Some of the foods we frequently eat can cause chronic inflammation, others can reduce inflammation. One group of foods to avoid are those made with refined flour. I'm replacing these with whole grains, which experts believe help reduce chronic inflammation.

Image from www.grainsessential.ca
What are whole grains? Well, this may be obvious but it's important so I'll point it out anyway- they're whole. This means whole grains contain all parts of the grain; the starchy endosperm, the bran, and the germ. In comparison, refined grains and flour are composed of only the starchy endosperm of the grain. They are missing a significant portion of important nutrients. Let's look at a slice of white bread.  The Mayo Clinic states that "a slice of commercially prepared white bread has 66 calories, 1.9 grams protein and 0.6 grams fiber. A slice of whole-wheat bread has 69 calories and provides 3.6 grams protein and 1.9 grams fiber." But that's not the only difference.

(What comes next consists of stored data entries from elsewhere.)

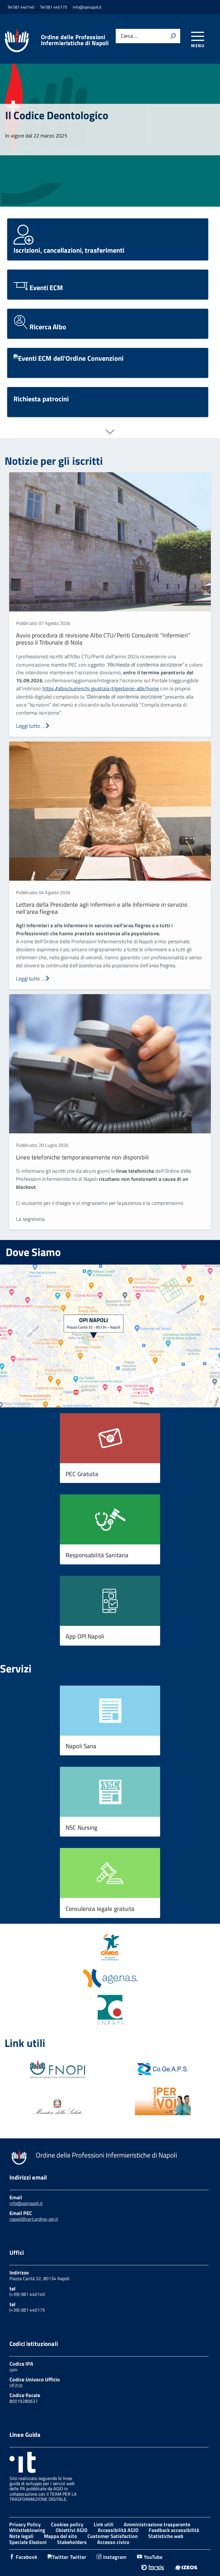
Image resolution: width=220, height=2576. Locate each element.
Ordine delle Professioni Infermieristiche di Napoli (75, 40)
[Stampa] (173, 36)
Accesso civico (113, 2542)
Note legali (21, 2536)
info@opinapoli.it (26, 2203)
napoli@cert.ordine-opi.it (33, 2219)
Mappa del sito (60, 2536)
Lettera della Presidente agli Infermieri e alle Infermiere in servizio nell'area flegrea (101, 908)
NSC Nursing (82, 1827)
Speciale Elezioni (28, 2542)
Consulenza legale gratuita (100, 1908)
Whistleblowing (27, 2530)
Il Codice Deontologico (56, 115)
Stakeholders (72, 2542)
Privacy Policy (25, 2524)
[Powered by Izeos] (186, 2567)
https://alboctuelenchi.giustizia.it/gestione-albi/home (100, 688)
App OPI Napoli (85, 1636)
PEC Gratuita (82, 1473)
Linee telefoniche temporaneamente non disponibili (82, 1157)
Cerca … (129, 36)
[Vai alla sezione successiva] (110, 432)
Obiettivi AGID (71, 2530)
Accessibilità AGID (118, 2530)
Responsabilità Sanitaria (97, 1555)
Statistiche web (165, 2536)
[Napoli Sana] (110, 1711)
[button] (110, 1438)
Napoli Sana (81, 1745)
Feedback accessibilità (174, 2530)
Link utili (103, 2524)
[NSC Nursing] (110, 1792)
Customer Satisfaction (112, 2536)
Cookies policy (67, 2524)
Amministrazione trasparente (157, 2524)
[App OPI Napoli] (110, 1601)
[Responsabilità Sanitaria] (110, 1520)
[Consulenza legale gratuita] (110, 1873)
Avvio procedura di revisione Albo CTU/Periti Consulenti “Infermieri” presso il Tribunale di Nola (103, 639)
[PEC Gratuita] (110, 1439)
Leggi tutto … (30, 726)
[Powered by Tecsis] (152, 2567)
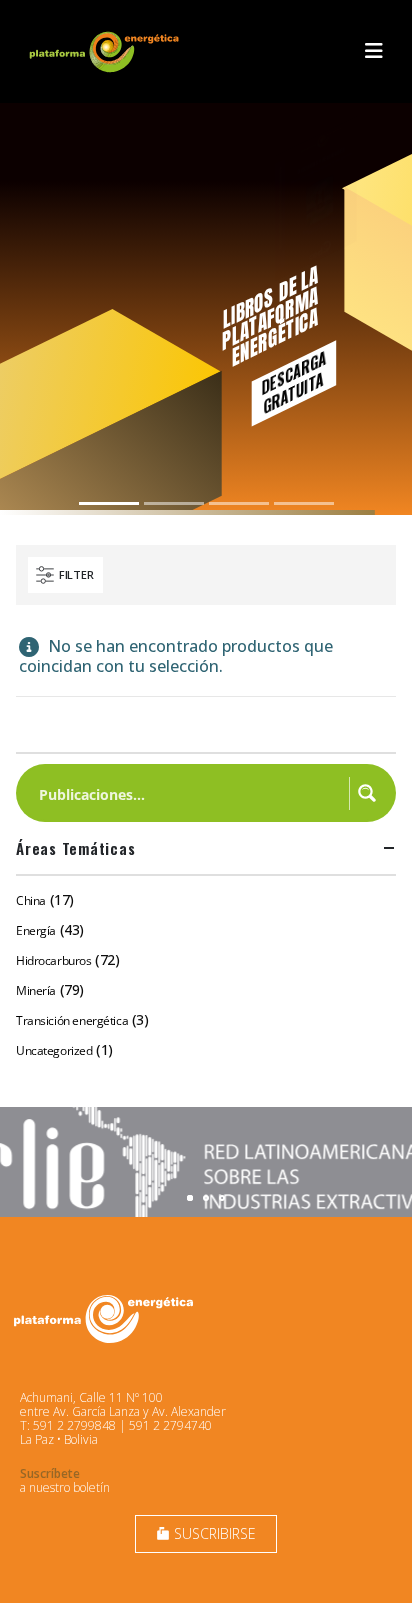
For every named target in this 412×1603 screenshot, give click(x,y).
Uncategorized (54, 1050)
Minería (36, 990)
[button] (374, 51)
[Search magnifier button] (367, 793)
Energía (36, 930)
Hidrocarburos (54, 960)
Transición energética (72, 1020)
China (31, 900)
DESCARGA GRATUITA (293, 382)
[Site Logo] (106, 51)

Let's now look at the link between eating refined grains and chronic inflammation. Foods have an effect on blood sugar. This is measured by the glycemic index (GI). A food that has a low glycemic index will raise blood sugar much more slowly than a food with a high GI.  According to Dr. Weil, chemical reactions occur in the body between the sugars and protein that produce pro-inflammatory compounds called AGEs (advanced glycation end products). These AGE's can be moderated by keeping blood sugar levels low and stable. So inflammation can be controlled by by eating low GI foods.

Recent research suggests that the glycemic load of foods may be just as important to consider as the index, but that's for another post.  Make sure to check out The University of Sydney, School of Molecular and Microbial Biosciences, Human Nutrition Unit link to their glycemic index tool.  You just enter a food and it tells you the GI and load.http://www.glycemicindex.com/ 

The bottom line - eat more whole grains.